PROBLEM TO SOLVE → Each line in the material below, starting at the one with "The image size is (941, 653)." and ending at the one with "Where should I", is to be reproduced exactly; no picture is to be copied.

MATERIAL PROVIDED →
>>>>
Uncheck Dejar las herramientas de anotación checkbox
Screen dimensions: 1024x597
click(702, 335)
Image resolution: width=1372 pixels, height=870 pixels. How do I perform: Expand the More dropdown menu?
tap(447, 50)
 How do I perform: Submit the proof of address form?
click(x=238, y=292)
<<<<
>>>>
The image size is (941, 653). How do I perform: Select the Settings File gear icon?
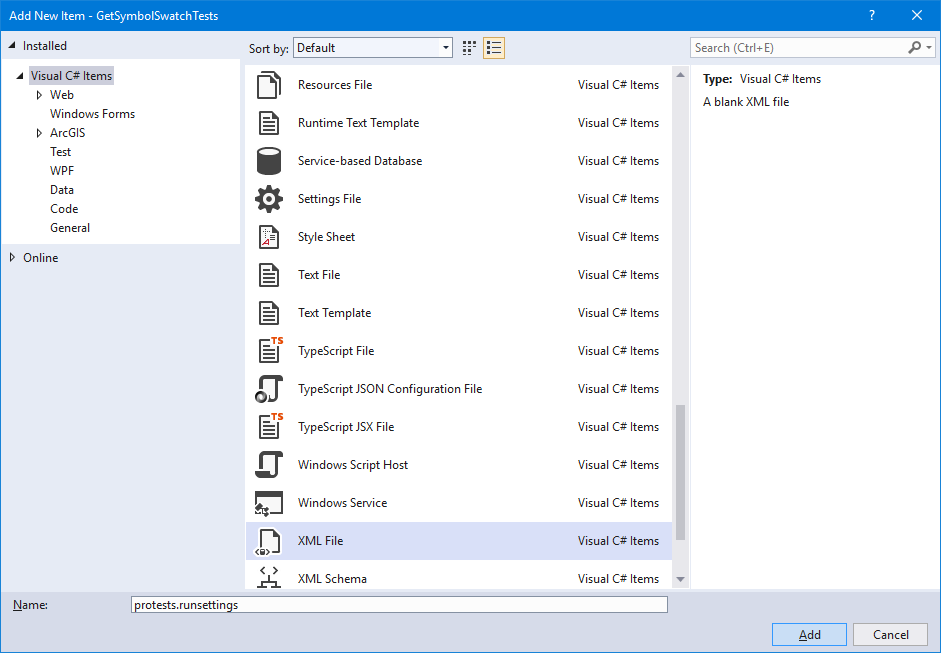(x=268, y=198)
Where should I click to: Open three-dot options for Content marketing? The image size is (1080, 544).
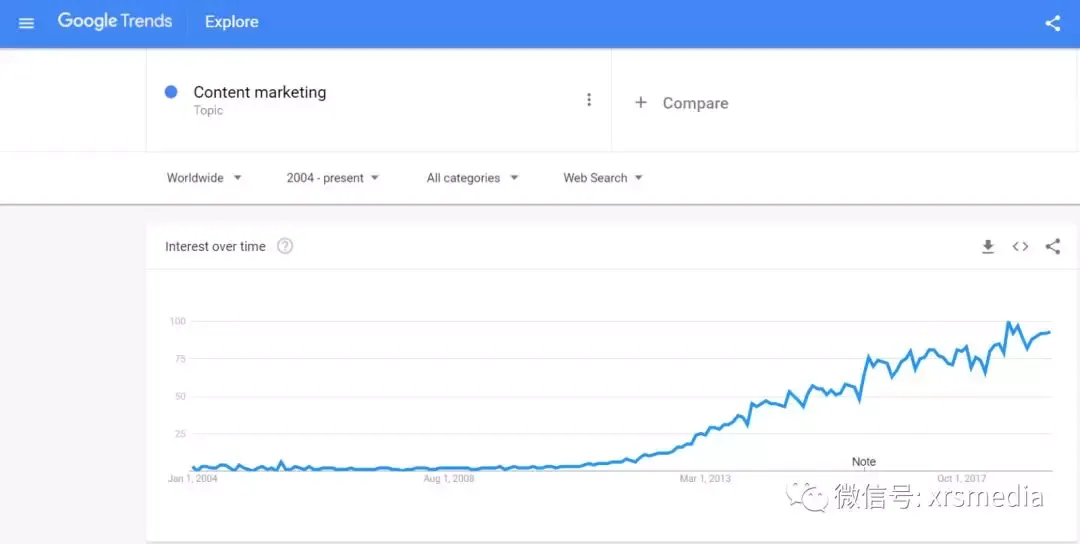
<<<<
YOUR SOLUTION →
The image size is (941, 653). How do I perform: Select the Settings File gear icon?
(x=268, y=198)
Where should I click to: Open three-dot options for Content marketing? The image size is (1080, 544).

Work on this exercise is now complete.